IT’S OFFICIAL: white is the new black, again. The most popular colour chosen by Britain’s new car buyers is white, according to figures released by the Society of Motoring Manufacturers and Traders (SMMT). The car, which some have long believed belonged with fridges and washing machines as popular white goods, has been painted in the conservative ‘colour’ more than any other for the second year running.
The SMMT, which records car sales data, revealed that of the 2,476,435 new cars registered in the UK in 2014, 22% were white – representing the highest proportion of white cars registered in since records began in 1996 – ahead of 19% finished in black.
For years, white was considered the least-favoured of all the car colours, but over the past decade it has grown in popularity, most recently helped by a trend for specifying high performance supercars in the pallid palette, which seems to have inspired buyers of less expensive vehicles.

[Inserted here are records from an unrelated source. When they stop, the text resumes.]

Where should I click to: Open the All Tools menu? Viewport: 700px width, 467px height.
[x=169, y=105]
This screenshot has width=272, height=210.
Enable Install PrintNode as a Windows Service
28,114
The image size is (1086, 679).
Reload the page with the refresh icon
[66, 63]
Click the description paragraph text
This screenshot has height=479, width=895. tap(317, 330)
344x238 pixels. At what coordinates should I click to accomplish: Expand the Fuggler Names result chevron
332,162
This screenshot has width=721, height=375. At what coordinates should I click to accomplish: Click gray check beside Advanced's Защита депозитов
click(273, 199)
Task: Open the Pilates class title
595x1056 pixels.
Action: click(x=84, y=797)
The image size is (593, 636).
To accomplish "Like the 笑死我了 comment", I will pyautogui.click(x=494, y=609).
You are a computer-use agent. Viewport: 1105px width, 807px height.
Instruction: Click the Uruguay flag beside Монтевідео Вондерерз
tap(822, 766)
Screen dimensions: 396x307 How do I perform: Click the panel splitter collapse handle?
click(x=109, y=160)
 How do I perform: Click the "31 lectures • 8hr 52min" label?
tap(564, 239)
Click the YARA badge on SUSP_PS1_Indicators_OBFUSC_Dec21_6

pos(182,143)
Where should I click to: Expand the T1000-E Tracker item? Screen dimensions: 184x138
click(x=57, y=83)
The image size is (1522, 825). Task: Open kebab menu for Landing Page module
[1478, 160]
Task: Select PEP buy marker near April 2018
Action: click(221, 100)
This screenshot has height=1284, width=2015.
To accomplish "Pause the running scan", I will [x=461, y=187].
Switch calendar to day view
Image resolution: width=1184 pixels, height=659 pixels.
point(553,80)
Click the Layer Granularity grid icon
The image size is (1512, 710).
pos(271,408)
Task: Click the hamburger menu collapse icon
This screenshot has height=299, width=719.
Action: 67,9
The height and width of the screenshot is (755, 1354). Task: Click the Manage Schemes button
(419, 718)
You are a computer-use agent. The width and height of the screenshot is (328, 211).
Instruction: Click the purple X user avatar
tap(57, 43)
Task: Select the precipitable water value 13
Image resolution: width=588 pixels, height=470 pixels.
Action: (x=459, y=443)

In 2005, less than 1 per cent of the UK’s new car buyers chose white, rising to 10% five years later. Silver is the colour that has suffered the most over the years, with the number of cars registered in 2014 dropping to just 13 per cent, compared to 21 per cent in 2010.
CAP, a used vehicle valuation company, said it believes that white can add between £100 and £300 to the value of a popular family hatchback like the Ford Focus.
But it’s not all bad news for black and silver cars, as Rupert Pontin, head of valuations at Glass’s, a used car valuations company, explains: “Black and grey cars are consistently popular and always return good money in the trade, generating good demand on the used pitch too.
Pontin cautions that drivers should be wary of white, as not all models look good in the colour and therefore residual value could be affected.